=== THE EXERCISE ===
In the records below, update the part that opens with the line containing "Where should I" and closes with the line containing "View 4 likes on น่าสงสาร comment" by changing "favorites star" to "bookmark ribbon" and leaving everything else as it is. Give only those lines, without the pictures.

[Interface element records]
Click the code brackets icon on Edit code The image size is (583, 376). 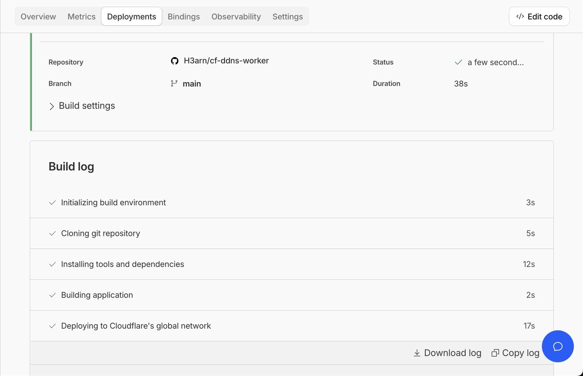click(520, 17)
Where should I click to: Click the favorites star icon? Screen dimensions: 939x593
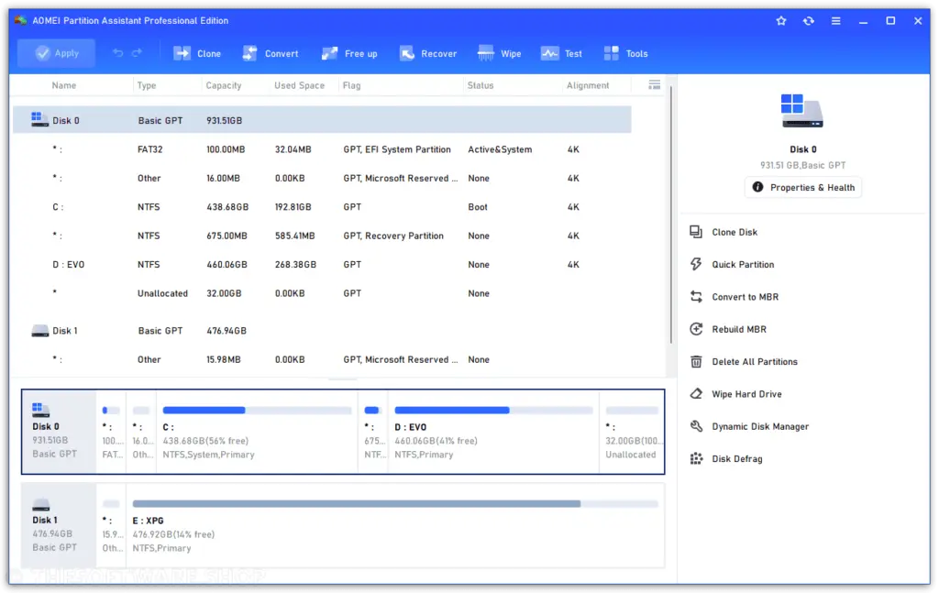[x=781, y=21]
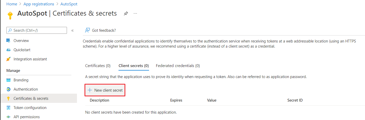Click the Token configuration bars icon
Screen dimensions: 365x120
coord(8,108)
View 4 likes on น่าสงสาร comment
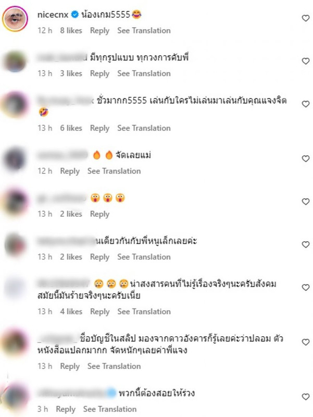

* * *

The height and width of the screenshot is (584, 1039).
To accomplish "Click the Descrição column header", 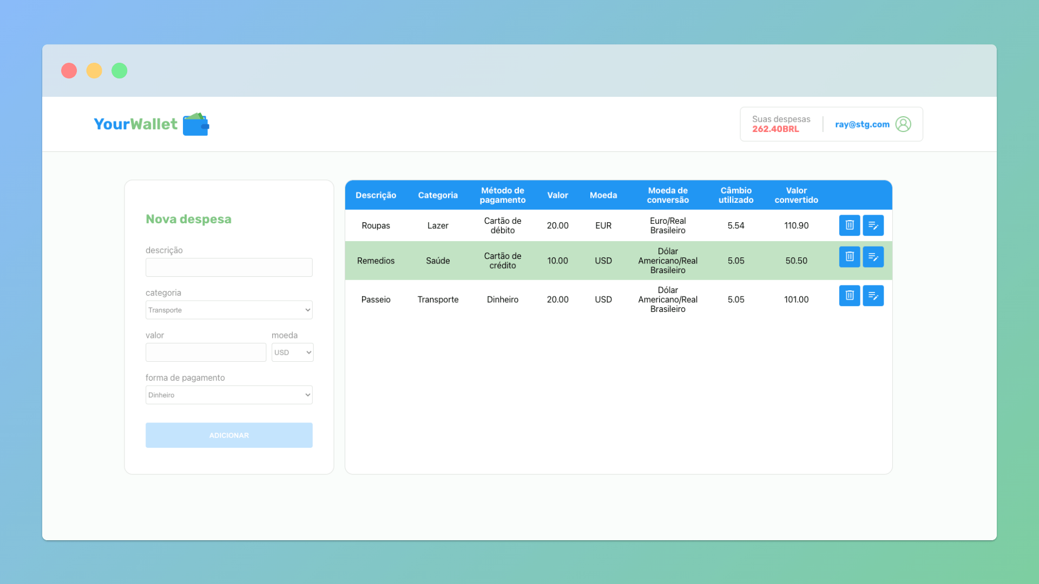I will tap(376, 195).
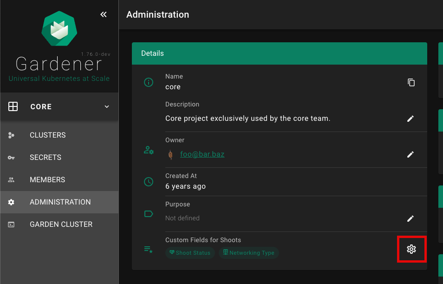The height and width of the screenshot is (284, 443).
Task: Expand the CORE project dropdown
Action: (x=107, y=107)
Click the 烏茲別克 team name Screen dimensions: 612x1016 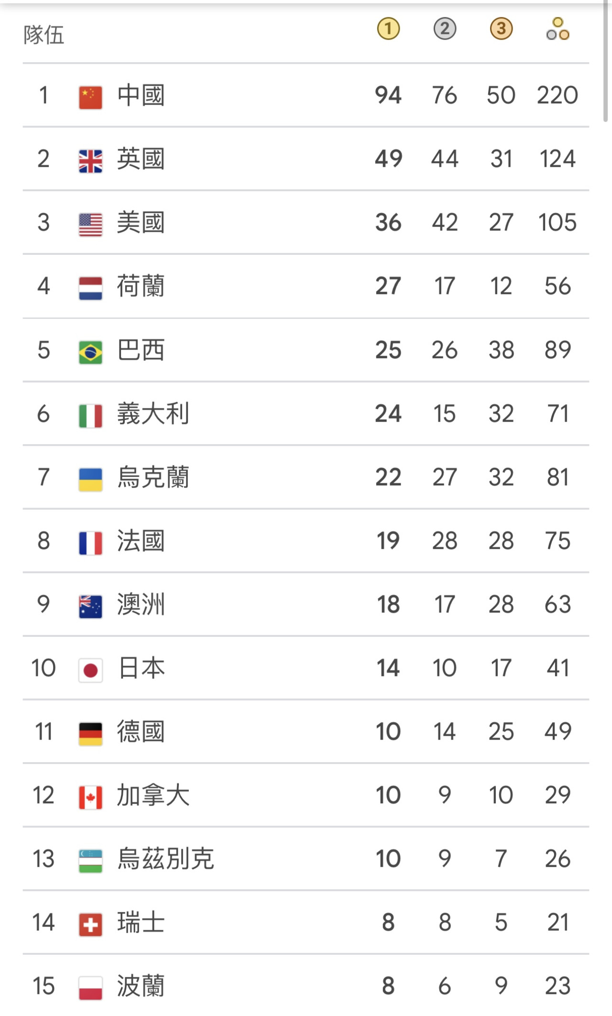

=== REPLY TO THE TASK ===
Where should I click to: Click the bookmark ribbon icon? Screen dimensions: 939x593
[x=781, y=21]
Click the Token configuration bars icon
Screen dimensions: 365x120
coord(8,108)
View 4 likes on น่าสงสาร comment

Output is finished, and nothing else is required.